Writing in FT Alphaville, Joseph Cotterill last week featured a link to a post by Barnard College economics professor Rajiv Sethi about a local currency project in the US called Macon Money. Along with the link, Cotterill added in parentheses, "(the anti-Bitcoin?)"
Sethi later noted Cotterill's comment, adding, "Exactly right, and very well put."
So what's Macon Money? Funded with $65,000 from the Knight Foundation, the project backed the issue of "Macon Money" bonds throughout the Macon, Georgia, community. People who got a hold of half a bond (bonds were cut in two to provide a social incentive for holders to engage with others in town) and found someone with the other half could redeem the bond for Macon Money that could be spent at local businesses. Participating businesses could exchange the local money dollar-for-dollar with US greenbacks.

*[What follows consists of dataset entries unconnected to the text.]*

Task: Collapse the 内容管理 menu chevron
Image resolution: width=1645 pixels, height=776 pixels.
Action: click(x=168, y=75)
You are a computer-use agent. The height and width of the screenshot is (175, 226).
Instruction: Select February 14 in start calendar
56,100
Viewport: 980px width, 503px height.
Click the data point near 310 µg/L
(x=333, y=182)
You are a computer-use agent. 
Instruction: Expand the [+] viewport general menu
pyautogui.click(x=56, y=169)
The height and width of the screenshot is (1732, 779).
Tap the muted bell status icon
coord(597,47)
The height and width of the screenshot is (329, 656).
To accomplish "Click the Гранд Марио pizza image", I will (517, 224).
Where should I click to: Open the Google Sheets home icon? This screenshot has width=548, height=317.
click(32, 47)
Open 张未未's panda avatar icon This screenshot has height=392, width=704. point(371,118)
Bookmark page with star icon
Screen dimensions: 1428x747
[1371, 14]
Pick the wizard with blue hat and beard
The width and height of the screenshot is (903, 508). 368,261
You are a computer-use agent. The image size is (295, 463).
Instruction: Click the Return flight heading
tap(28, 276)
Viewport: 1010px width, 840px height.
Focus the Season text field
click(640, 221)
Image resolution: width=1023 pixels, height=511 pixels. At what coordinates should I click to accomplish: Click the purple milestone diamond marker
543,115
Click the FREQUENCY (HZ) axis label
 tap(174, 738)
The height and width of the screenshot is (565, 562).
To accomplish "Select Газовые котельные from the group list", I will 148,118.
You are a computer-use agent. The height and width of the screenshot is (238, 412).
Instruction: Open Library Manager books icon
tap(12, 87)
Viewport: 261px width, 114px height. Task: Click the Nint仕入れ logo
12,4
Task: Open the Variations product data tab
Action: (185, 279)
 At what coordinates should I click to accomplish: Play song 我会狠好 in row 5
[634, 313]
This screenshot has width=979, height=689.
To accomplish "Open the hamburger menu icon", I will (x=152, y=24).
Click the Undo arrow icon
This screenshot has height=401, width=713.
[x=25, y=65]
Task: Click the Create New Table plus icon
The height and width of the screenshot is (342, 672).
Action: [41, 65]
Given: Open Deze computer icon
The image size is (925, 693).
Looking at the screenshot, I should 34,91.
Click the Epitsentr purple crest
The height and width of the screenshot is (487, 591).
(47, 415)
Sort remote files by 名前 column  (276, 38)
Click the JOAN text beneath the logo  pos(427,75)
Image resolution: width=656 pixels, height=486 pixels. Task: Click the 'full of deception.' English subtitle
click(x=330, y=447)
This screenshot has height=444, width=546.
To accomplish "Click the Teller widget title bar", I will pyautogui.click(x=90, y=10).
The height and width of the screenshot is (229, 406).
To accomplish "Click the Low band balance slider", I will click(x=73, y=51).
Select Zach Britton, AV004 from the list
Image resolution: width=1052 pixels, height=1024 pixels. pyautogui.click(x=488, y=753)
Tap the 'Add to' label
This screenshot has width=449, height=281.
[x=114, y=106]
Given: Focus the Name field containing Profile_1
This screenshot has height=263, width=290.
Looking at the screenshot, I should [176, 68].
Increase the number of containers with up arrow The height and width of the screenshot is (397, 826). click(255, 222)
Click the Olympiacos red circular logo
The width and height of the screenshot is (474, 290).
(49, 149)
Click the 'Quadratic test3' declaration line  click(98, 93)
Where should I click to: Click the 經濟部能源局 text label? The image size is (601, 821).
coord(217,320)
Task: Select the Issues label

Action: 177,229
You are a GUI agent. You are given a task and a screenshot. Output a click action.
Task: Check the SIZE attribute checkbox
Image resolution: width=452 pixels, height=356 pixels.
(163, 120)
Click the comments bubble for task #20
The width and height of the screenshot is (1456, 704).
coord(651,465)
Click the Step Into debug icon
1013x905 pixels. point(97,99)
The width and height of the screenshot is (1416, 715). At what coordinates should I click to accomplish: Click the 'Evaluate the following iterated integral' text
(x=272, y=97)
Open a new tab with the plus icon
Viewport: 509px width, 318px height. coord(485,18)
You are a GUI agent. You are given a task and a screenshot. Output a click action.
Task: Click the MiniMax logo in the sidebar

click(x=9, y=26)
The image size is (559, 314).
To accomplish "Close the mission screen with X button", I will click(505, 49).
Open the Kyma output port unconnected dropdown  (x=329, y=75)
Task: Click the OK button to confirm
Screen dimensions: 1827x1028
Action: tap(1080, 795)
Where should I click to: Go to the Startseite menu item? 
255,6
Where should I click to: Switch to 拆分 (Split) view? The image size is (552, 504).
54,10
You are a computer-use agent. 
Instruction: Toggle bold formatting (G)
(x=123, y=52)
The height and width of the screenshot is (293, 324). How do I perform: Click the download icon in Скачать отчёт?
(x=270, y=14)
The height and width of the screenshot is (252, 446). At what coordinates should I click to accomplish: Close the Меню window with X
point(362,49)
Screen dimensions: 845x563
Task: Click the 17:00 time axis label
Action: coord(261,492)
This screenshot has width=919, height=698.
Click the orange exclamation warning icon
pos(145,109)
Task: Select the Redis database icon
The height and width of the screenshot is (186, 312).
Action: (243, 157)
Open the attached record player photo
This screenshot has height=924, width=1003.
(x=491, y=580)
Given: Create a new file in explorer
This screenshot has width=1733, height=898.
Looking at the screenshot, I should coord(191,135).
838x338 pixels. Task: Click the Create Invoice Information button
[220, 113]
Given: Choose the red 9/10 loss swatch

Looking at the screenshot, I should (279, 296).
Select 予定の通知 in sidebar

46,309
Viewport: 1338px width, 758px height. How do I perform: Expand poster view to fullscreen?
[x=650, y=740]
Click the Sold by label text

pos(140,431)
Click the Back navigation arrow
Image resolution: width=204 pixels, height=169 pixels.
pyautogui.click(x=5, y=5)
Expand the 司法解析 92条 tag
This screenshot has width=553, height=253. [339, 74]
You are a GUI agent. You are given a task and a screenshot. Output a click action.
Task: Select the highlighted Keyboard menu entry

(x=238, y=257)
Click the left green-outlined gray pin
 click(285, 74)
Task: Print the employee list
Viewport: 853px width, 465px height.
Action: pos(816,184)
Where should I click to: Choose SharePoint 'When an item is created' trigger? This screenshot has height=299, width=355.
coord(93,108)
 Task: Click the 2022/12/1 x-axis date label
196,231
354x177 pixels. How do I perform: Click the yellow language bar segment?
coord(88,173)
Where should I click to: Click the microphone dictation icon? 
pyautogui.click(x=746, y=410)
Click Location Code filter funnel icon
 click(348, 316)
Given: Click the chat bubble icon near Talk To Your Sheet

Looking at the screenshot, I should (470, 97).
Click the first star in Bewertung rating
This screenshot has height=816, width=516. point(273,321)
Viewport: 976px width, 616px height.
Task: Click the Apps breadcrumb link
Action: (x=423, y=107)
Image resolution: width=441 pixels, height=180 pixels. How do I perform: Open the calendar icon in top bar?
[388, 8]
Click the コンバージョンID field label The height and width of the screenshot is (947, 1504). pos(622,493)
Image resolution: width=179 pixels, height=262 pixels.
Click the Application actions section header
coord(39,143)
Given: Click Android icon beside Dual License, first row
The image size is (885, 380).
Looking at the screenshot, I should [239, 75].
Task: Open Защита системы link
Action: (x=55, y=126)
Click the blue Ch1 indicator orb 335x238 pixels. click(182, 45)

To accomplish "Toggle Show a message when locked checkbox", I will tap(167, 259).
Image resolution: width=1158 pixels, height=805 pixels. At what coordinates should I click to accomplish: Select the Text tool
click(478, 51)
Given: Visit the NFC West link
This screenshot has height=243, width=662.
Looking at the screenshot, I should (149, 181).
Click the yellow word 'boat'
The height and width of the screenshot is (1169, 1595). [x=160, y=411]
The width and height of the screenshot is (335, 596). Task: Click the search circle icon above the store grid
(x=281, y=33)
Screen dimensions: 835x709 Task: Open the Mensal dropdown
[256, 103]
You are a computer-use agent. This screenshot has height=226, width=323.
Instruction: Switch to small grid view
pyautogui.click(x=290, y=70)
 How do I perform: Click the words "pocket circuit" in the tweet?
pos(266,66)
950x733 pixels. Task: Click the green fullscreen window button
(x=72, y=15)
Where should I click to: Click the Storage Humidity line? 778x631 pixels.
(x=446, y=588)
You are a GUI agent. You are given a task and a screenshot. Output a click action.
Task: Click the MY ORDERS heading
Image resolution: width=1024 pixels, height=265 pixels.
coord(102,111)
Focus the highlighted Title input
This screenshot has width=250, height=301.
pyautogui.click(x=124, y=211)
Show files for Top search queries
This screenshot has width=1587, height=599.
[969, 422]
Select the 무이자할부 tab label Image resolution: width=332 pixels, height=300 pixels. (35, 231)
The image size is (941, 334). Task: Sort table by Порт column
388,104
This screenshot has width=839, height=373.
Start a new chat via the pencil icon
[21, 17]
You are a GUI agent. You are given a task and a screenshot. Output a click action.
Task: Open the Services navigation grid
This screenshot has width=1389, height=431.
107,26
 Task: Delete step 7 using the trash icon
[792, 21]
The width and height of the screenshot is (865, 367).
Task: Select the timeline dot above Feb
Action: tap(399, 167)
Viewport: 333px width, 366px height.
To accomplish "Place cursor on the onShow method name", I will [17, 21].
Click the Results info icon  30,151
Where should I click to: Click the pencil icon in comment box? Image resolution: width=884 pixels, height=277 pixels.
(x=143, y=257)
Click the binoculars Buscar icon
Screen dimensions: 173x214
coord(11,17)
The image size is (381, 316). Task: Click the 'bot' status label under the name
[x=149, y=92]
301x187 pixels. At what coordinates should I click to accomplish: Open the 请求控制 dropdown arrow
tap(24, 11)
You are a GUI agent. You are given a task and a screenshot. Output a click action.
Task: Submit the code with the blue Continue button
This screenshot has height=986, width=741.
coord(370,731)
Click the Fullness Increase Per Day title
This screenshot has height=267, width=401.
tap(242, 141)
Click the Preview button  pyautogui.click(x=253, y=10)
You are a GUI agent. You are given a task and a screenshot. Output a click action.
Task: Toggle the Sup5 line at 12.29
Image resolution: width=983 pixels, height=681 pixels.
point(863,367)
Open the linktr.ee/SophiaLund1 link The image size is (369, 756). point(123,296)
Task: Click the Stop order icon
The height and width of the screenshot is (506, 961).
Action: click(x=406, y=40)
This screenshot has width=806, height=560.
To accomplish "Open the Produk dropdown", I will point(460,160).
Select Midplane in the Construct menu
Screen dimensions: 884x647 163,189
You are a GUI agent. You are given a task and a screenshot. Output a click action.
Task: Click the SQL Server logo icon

Readers at the economics blog naked capitalism, which reposted Sethi's article, didn't necessarily agree with the "anti-bitcoin" label, though many cheered the Macon experiment.
"I'm not sure if it's the 'anti-Bitcoin' exactly," responded reader YankeeFrank. "In some ways perhaps: bitcoin is globally, rather than locally, traded and spent, and is not tradeable at par with a fiat currency. But bitcoin has allowed markets in products arbitrarily deemed illegal to flourish, and it is exchangeable for fiat currencies, albeit at wildly fluctuating rates. There is also a large bitcoin ecosystem of companies springing up to perform just the sort of currency trading described in the variation of the 'Macon-Money' scheme proposed herein."
Commenter Mitch Shapiro added, "A key here is how the (alternative) currencies are designed and managed and what their purpose is. Bitcoin is one version, which I’d consider a libertarian techie attempt to recreate the gold standard ... a bad idea from the start."
Still, Shapiro noted, "if there are other steps that can be taken to build a bottoms-up system of exchanging real value than I’m all for it."